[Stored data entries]
↓
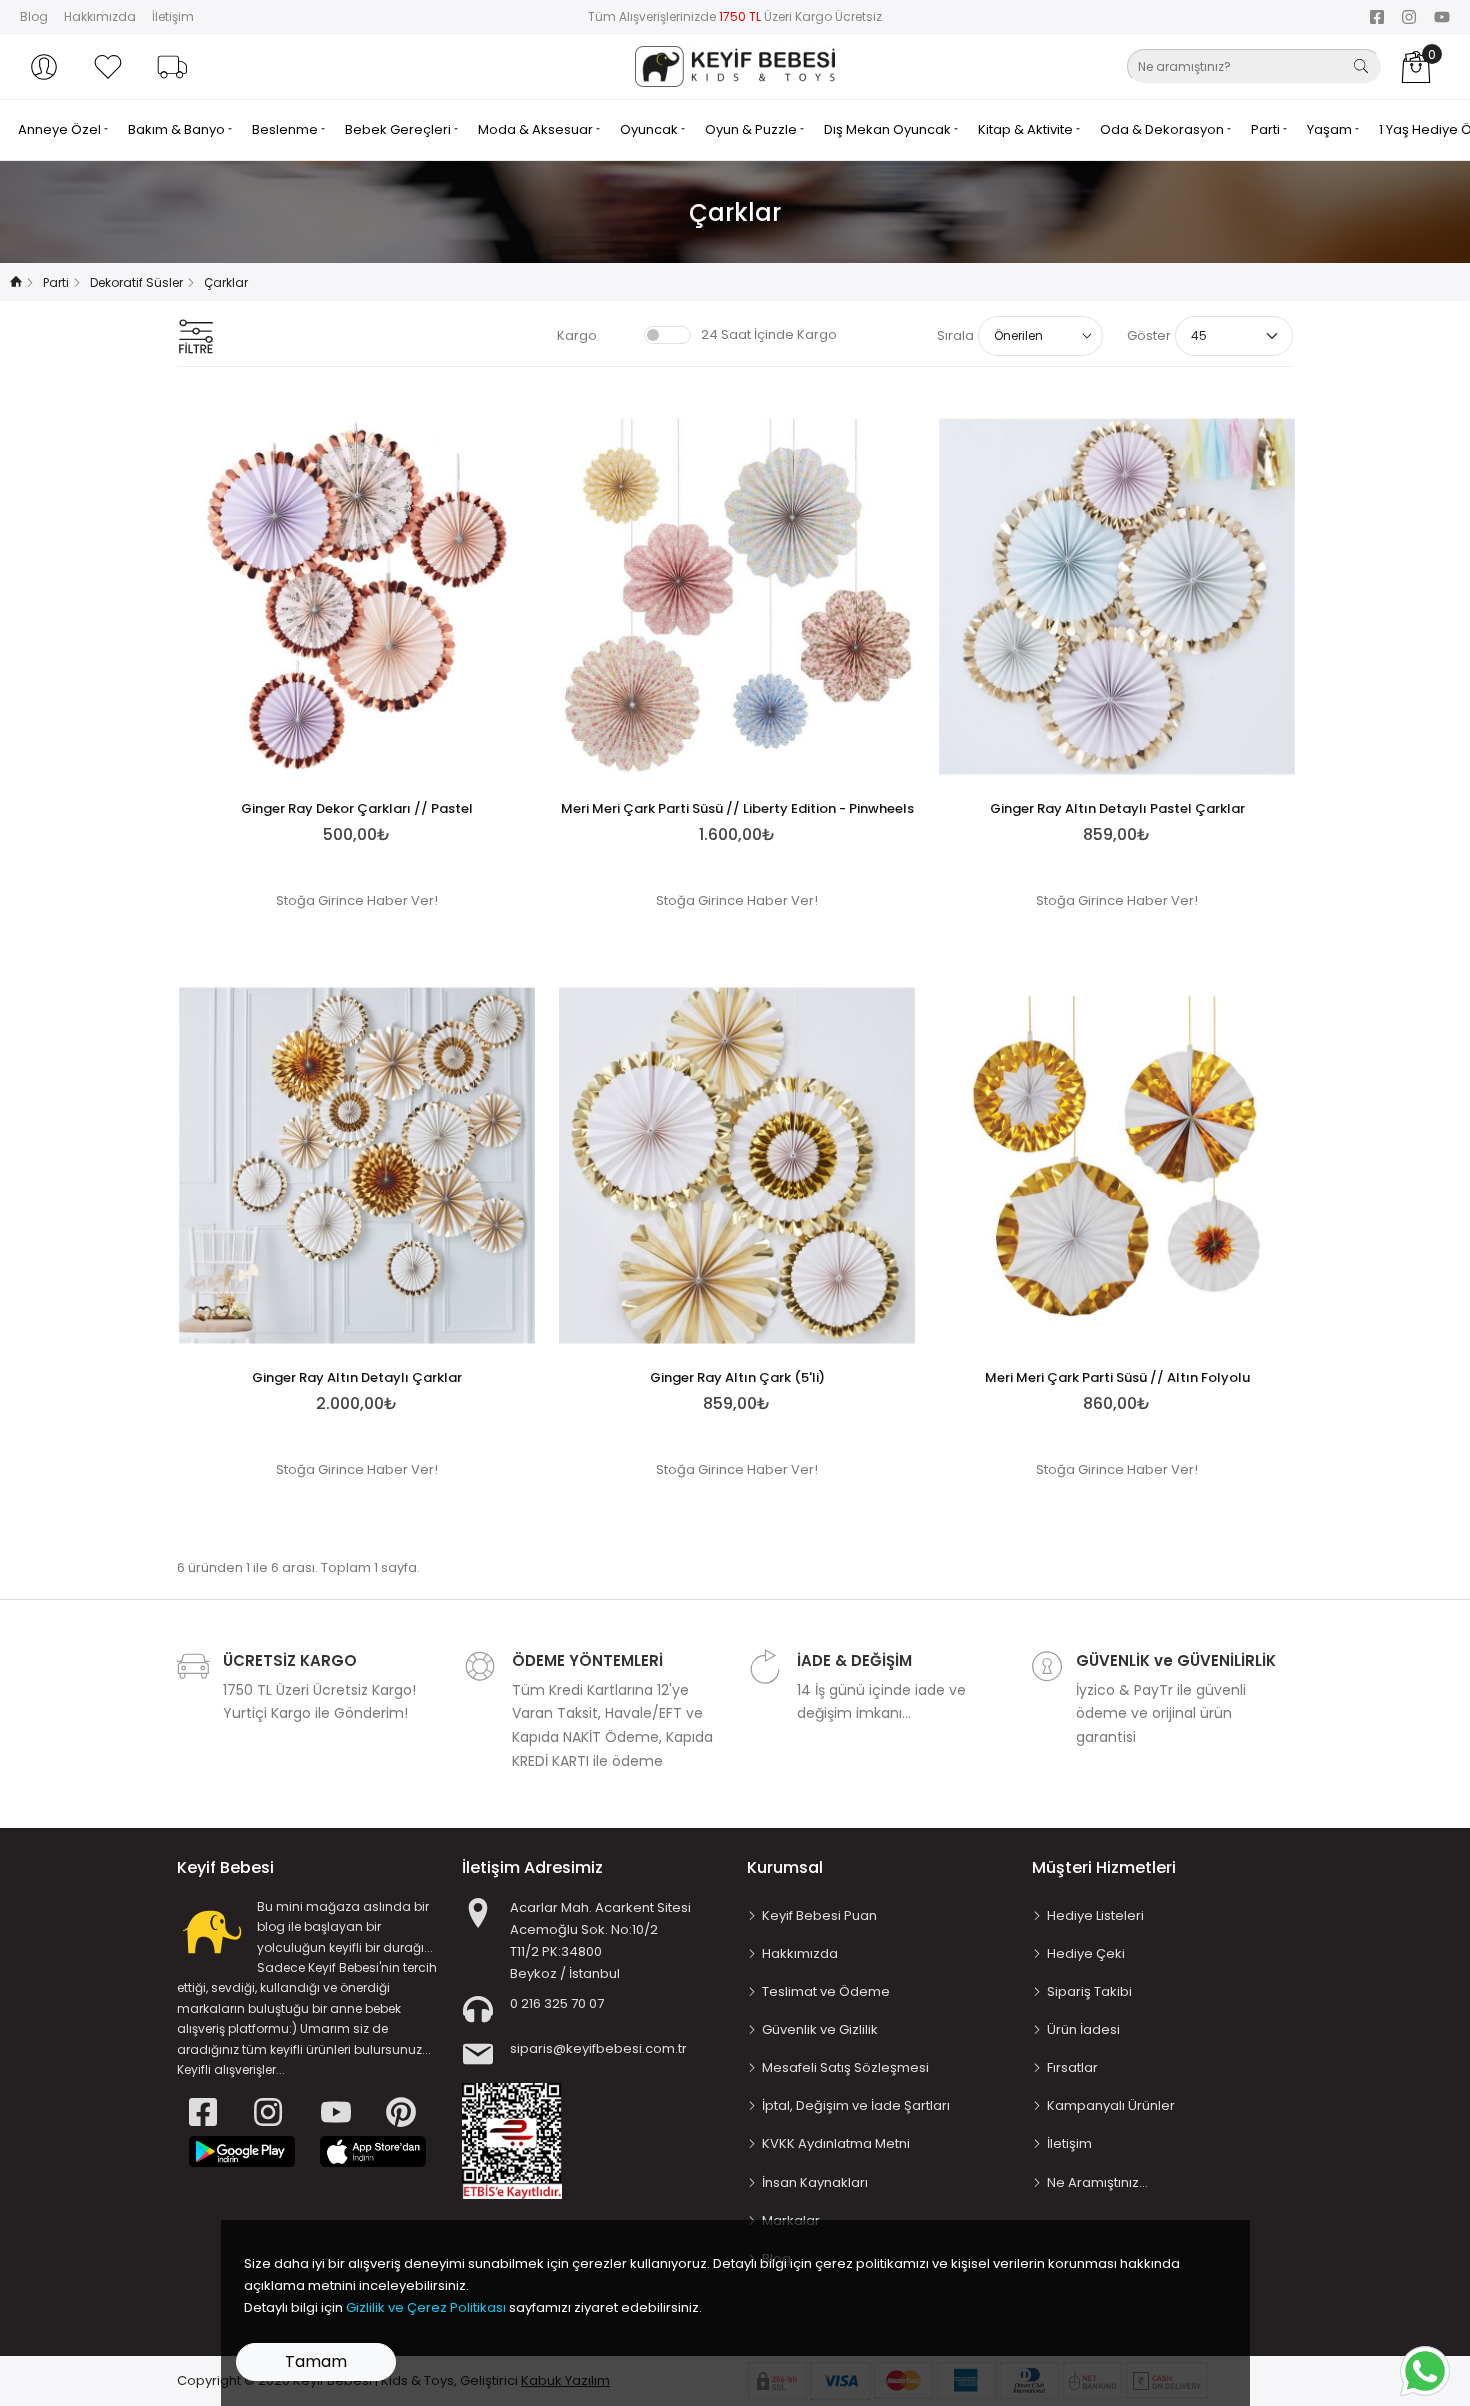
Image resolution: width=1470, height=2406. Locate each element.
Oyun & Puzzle (752, 129)
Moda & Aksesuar (537, 129)
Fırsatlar (1072, 2067)
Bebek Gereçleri (399, 129)
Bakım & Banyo (178, 129)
↑
Leaving the pictures out, write out every entry exactly.

Image resolution: width=1470, height=2406. Locate each element.
Oyun & Puzzle (752, 129)
Moda & Aksesuar (537, 129)
Fırsatlar (1072, 2067)
Bebek Gereçleri (399, 129)
Bakım & Banyo (178, 129)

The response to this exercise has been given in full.